* WHAT YOU ARE ASKED TO DO *
Convert the data below into a Markdown table with two columns, "No." and "Line". Put each non-blank line in its own row under "Line" with its sequential number under "No.", and leave out the blank lines.

* MATERIAL SHOWN *
+ + + +
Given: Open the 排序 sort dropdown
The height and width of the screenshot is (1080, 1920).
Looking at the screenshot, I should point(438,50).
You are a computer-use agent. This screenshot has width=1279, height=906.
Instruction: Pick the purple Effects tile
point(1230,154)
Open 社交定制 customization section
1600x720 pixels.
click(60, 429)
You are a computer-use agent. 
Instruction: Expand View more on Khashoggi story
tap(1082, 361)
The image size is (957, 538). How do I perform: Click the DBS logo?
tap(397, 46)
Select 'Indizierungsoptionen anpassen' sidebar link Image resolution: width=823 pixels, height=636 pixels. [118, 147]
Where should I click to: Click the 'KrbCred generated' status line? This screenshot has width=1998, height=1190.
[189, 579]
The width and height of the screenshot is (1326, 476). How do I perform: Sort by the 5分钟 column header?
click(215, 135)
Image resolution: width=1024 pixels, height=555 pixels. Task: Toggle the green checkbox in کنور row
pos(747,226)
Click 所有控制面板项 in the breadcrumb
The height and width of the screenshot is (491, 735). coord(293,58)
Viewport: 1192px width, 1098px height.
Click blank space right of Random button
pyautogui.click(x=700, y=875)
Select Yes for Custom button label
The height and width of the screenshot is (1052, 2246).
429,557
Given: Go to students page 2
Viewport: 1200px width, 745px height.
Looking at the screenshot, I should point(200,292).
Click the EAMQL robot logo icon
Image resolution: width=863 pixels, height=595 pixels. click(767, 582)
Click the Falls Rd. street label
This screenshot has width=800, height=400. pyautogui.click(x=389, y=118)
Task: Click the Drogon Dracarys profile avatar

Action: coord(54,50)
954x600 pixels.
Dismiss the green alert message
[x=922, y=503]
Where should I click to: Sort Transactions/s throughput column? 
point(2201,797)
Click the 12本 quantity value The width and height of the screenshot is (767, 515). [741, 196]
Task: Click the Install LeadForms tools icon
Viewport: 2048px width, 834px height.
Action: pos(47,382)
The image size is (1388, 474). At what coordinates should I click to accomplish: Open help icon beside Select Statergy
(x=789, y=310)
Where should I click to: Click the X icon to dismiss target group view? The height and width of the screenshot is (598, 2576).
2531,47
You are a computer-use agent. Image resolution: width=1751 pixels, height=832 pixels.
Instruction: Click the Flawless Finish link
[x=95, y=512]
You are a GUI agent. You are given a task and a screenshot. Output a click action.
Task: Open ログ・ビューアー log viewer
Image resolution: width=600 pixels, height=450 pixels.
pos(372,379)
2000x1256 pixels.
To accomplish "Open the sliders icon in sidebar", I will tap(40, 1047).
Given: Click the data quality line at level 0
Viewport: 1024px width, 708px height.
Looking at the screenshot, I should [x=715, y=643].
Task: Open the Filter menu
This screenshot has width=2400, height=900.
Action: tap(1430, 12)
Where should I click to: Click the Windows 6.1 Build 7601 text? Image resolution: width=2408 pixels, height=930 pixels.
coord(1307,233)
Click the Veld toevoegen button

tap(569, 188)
+ + + +
* RESULT OF THE EXERCISE *
| No. | Line |
|---|---|
| 1 | Given: Open the 排序 sort dropdown |
| 2 | The height and width of the screenshot is (1080, 1920). |
| 3 | Looking at the screenshot, I should point(438,50). |
| 4 | You are a computer-use agent. This screenshot has width=1279, height=906. |
| 5 | Instruction: Pick the purple Effects tile |
| 6 | point(1230,154) |
| 7 | Open 社交定制 customization section |
| 8 | 1600x720 pixels. |
| 9 | click(60, 429) |
| 10 | You are a computer-use agent.  |
| 11 | Instruction: Expand View more on Khashoggi story |
| 12 | tap(1082, 361) |
| 13 | The image size is (957, 538). How do I perform: Click the DBS logo? |
| 14 | tap(397, 46) |
| 15 | Select 'Indizierungsoptionen anpassen' sidebar link Image resolution: width=823 pixels, height=636 pixels. [118, 147] |
| 16 | Where should I click to: Click the 'KrbCred generated' status line? This screenshot has width=1998, height=1190. |
| 17 | [189, 579] |
| 18 | The width and height of the screenshot is (1326, 476). How do I perform: Sort by the 5分钟 column header? |
| 19 | click(215, 135) |
| 20 | Image resolution: width=1024 pixels, height=555 pixels. Task: Toggle the green checkbox in کنور row |
| 21 | pos(747,226) |
| 22 | Click 所有控制面板项 in the breadcrumb |
| 23 | The height and width of the screenshot is (491, 735). coord(293,58) |
| 24 | Viewport: 1192px width, 1098px height. |
| 25 | Click blank space right of Random button |
| 26 | pyautogui.click(x=700, y=875) |
| 27 | Select Yes for Custom button label |
| 28 | The height and width of the screenshot is (1052, 2246). |
| 29 | 429,557 |
| 30 | Given: Go to students page 2 |
| 31 | Viewport: 1200px width, 745px height. |
| 32 | Looking at the screenshot, I should point(200,292). |
| 33 | Click the EAMQL robot logo icon |
| 34 | Image resolution: width=863 pixels, height=595 pixels. click(767, 582) |
| 35 | Click the Falls Rd. street label |
| 36 | This screenshot has width=800, height=400. pyautogui.click(x=389, y=118) |
| 37 | Task: Click the Drogon Dracarys profile avatar |
| 38 | Action: coord(54,50) |
| 39 | 954x600 pixels. |
| 40 | Dismiss the green alert message |
| 41 | [x=922, y=503] |
| 42 | Where should I click to: Sort Transactions/s throughput column?  |
| 43 | point(2201,797) |
| 44 | Click the 12本 quantity value The width and height of the screenshot is (767, 515). [741, 196] |
| 45 | Task: Click the Install LeadForms tools icon |
| 46 | Viewport: 2048px width, 834px height. |
| 47 | Action: pos(47,382) |
| 48 | The image size is (1388, 474). At what coordinates should I click to accomplish: Open help icon beside Select Statergy |
| 49 | (x=789, y=310) |
| 50 | Where should I click to: Click the X icon to dismiss target group view? The height and width of the screenshot is (598, 2576). |
| 51 | 2531,47 |
| 52 | You are a computer-use agent. Image resolution: width=1751 pixels, height=832 pixels. |
| 53 | Instruction: Click the Flawless Finish link |
| 54 | [x=95, y=512] |
| 55 | You are a GUI agent. You are given a task and a screenshot. Output a click action. |
| 56 | Task: Open ログ・ビューアー log viewer |
| 57 | Image resolution: width=600 pixels, height=450 pixels. |
| 58 | pos(372,379) |
| 59 | 2000x1256 pixels. |
| 60 | To accomplish "Open the sliders icon in sidebar", I will tap(40, 1047). |
| 61 | Given: Click the data quality line at level 0 |
| 62 | Viewport: 1024px width, 708px height. |
| 63 | Looking at the screenshot, I should [x=715, y=643]. |
| 64 | Task: Open the Filter menu |
| 65 | This screenshot has width=2400, height=900. |
| 66 | Action: tap(1430, 12) |
| 67 | Where should I click to: Click the Windows 6.1 Build 7601 text? Image resolution: width=2408 pixels, height=930 pixels. |
| 68 | coord(1307,233) |
| 69 | Click the Veld toevoegen button |
| 70 | tap(569, 188) |